(Pixel coordinate grounding data)

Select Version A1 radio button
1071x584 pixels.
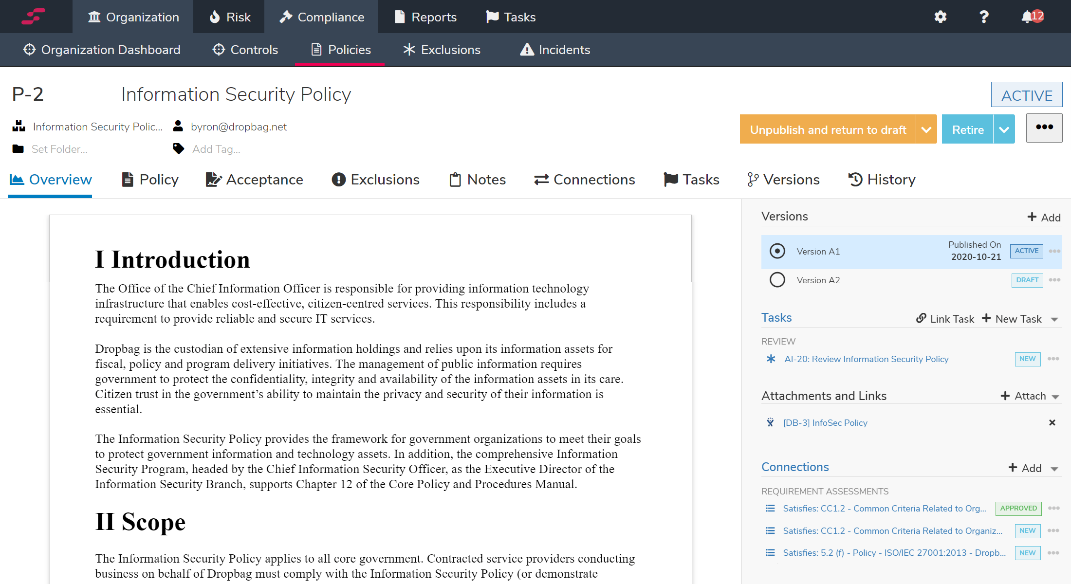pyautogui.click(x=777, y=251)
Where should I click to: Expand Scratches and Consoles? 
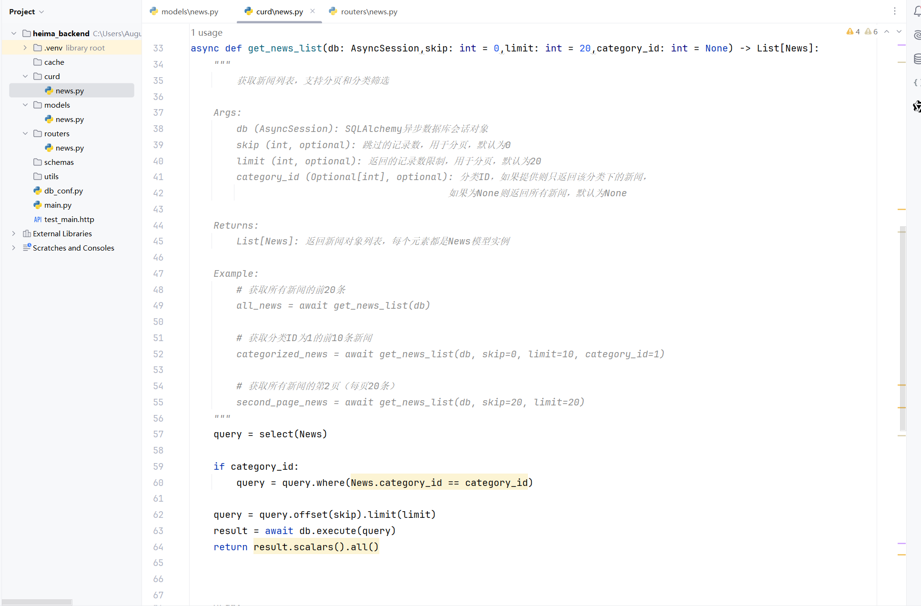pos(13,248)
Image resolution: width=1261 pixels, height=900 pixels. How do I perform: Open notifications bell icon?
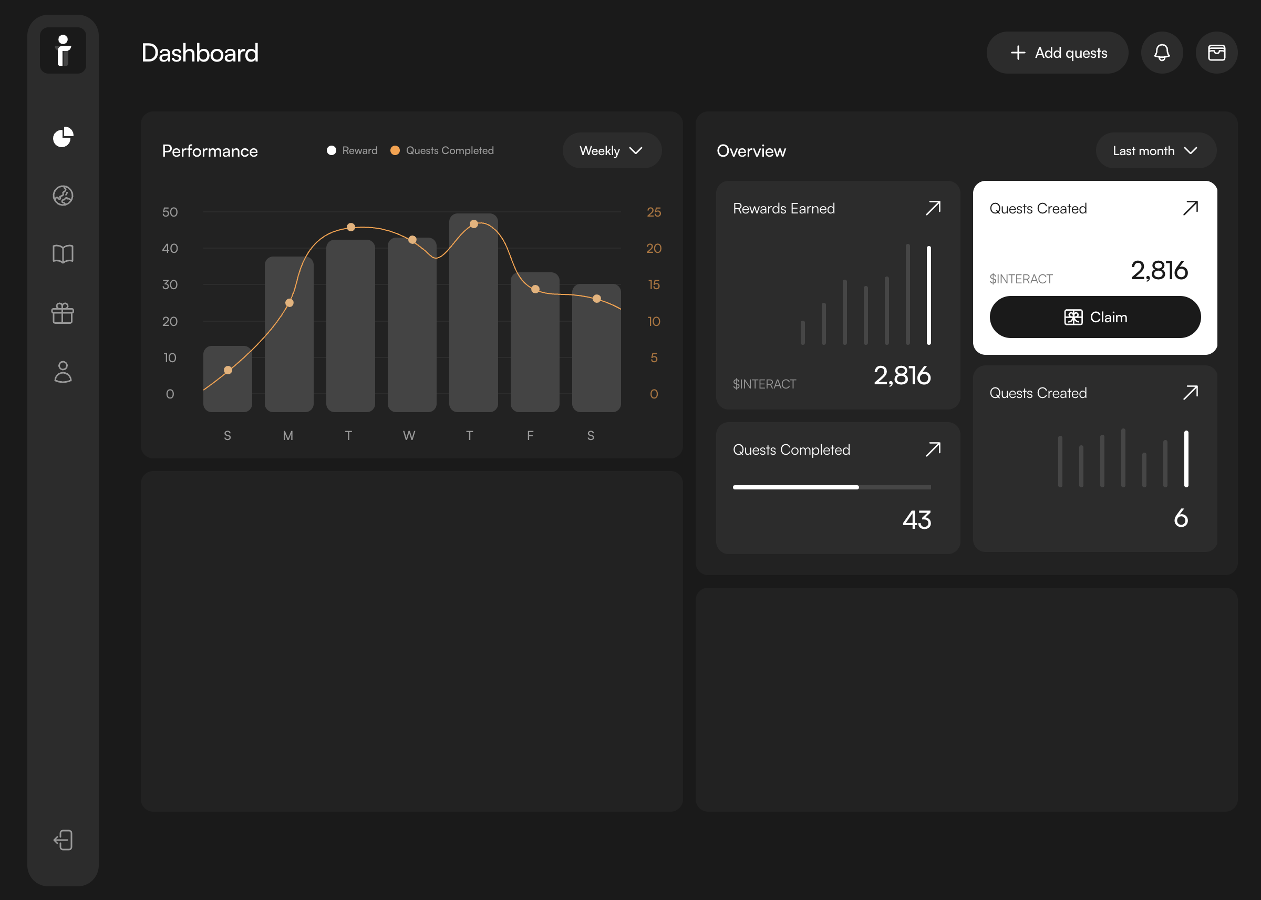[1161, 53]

* * *

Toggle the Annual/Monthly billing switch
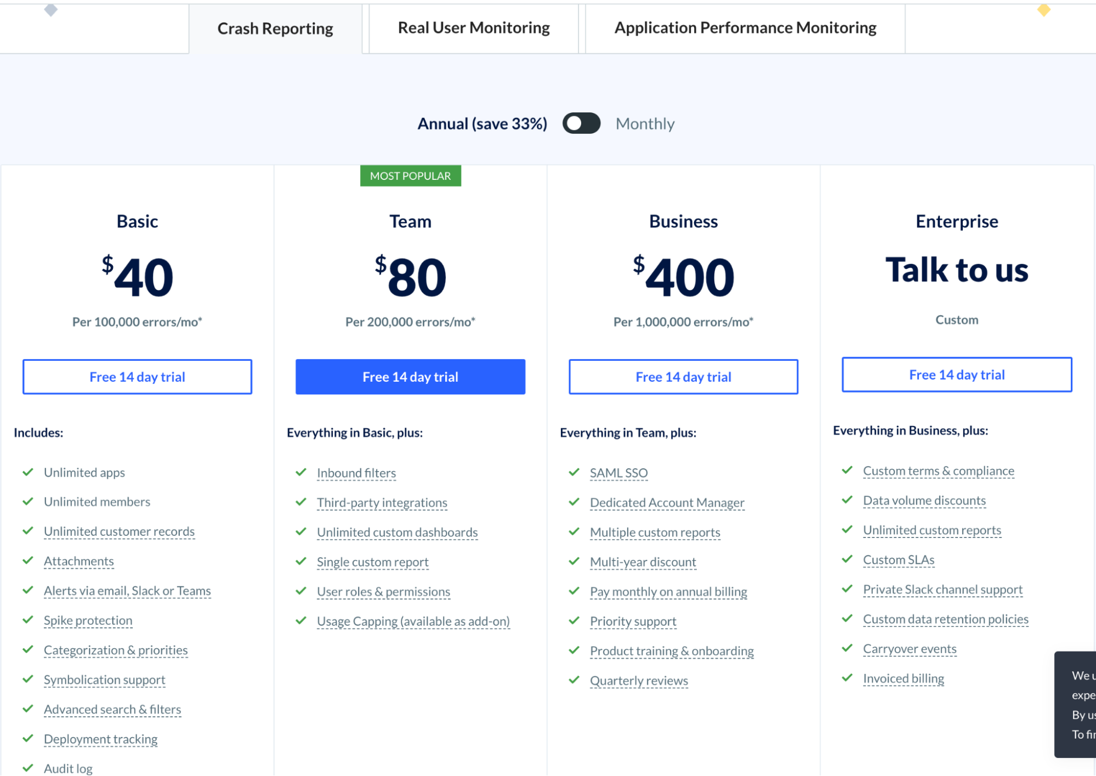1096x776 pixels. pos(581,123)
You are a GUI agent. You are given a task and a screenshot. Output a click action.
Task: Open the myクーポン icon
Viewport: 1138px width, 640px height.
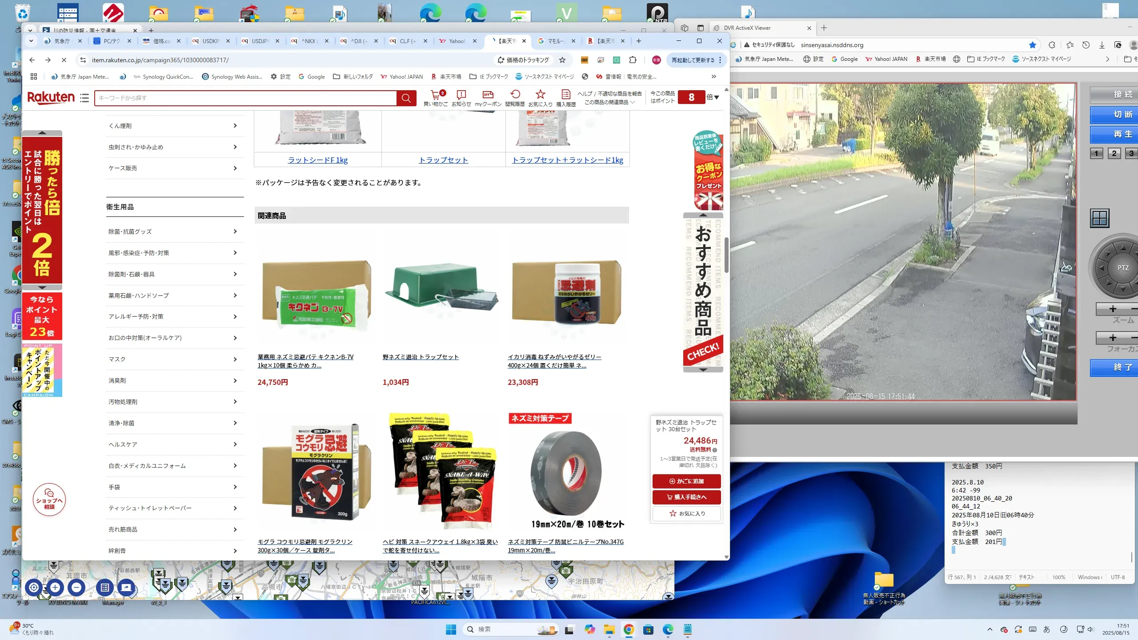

» PROBLEM REQUIREMENTS:
Reproduce, word for word and in full, only the lines above that start at the line with "Task: Open the myクーポン icon" and run through the line with "Viewport: 1138px width, 640px height.", both ends included.

» ANSWER FOR THIS EXERCISE:
Task: Open the myクーポン icon
Viewport: 1138px width, 640px height.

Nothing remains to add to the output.